This is the sentence from the book that is tickling around in my mind at the moment (and keeping it off the incredible throbbing pain in my toe):

The next great opening of an ecological worldview will have to be an internal one.

I agree - I would love to discuss this with anyone - have you read it? I still have half of it to read and am a bit worried about what has to happen to give me the quality time I need to read the rest of it...

2 comments:

jay said...

Yes, I read it two years ago. I didn't have to go to the ER but I was at DisneyWorld, so I had time on my hands. It's an interesting book. Sort of My Dinner with Andre. You eavesdrop on a conversation. I share many of the conversers' beliefs, so I found the book a breezy read. No doubt some of their thinking leaked into my book, since I was writing it at the time. My guess is that no more than a handful of red-state people bought the book; Northern California, Massachusetts, and some New Yorkers probably bought all the rest. Have you read Jaworski's Synchronicity? Last week John McCarthy, Jaworski's fave theoretical physicist was sitting in the row behind me at a presentation. That's synchronicity for you.

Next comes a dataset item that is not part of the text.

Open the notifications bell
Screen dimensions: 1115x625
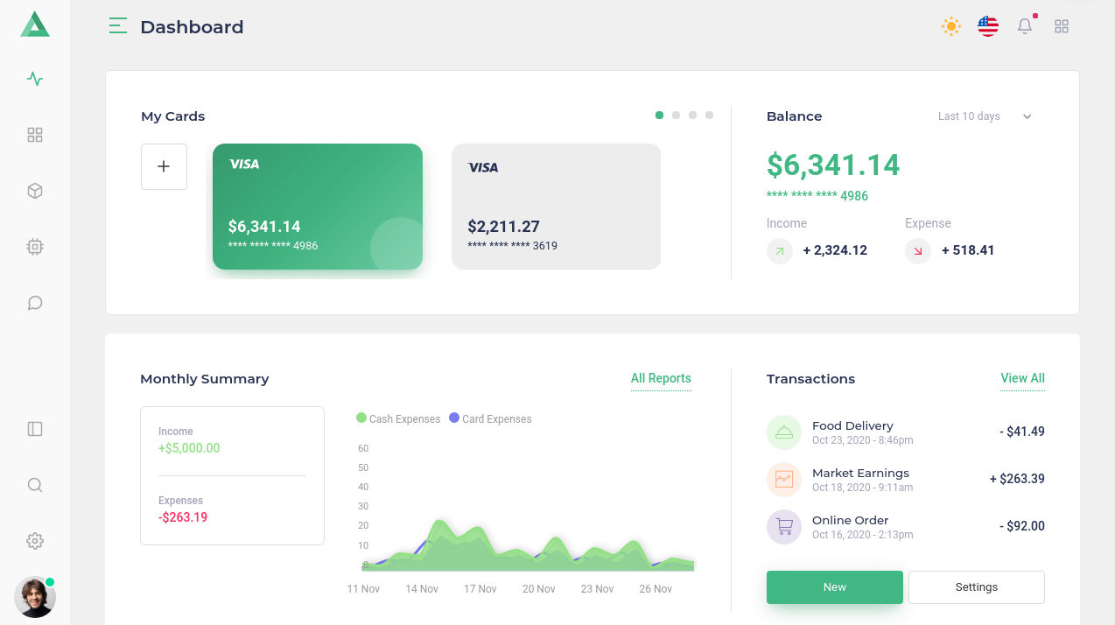[x=1025, y=27]
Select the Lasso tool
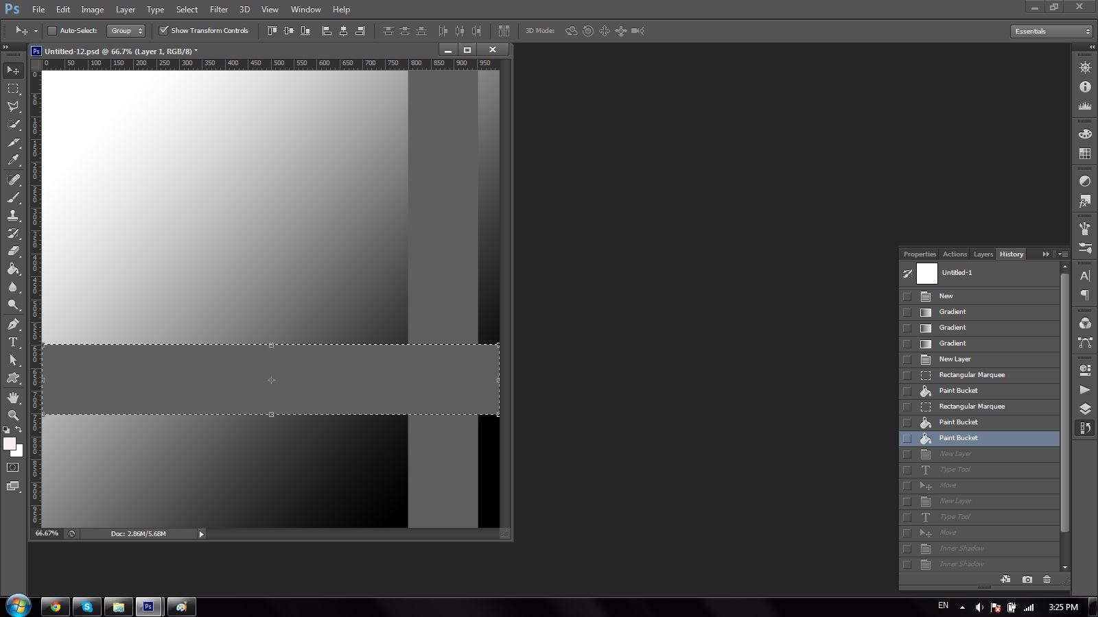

Gillian Martin Mehers said...

Thanks, Jay, I have not read Synchronicity and will pick it up. Reading your comment reminded me that two years ago I would not have found Presence as applicable as I do today. Then I was working in an NGO as the Director of Capacity Development which trained environmental leaders which were distributed in countries all over the world, our own staff was very small - 16 people, most travelling all the time. So working with ongoing informal learning with those groups was more challenging (at least there was a lot less direct feedback). Now that I am sitting in an office every day with 140 people, it is much easier to put processes into place and gather regular feedback (from the value of free coffee, to the role of process faciliation in creating workshops that actually work.)

Maybe that's why I could never get past the Introduction of Presence - this was the right time for this information in my own informal learning process. Does that mean we have to keep trying with learning, that it might not be the right time for people and that they need to determine what and when they want to learn something and at that point they pick it up? What does that mean for those of us working on the supply side of this field?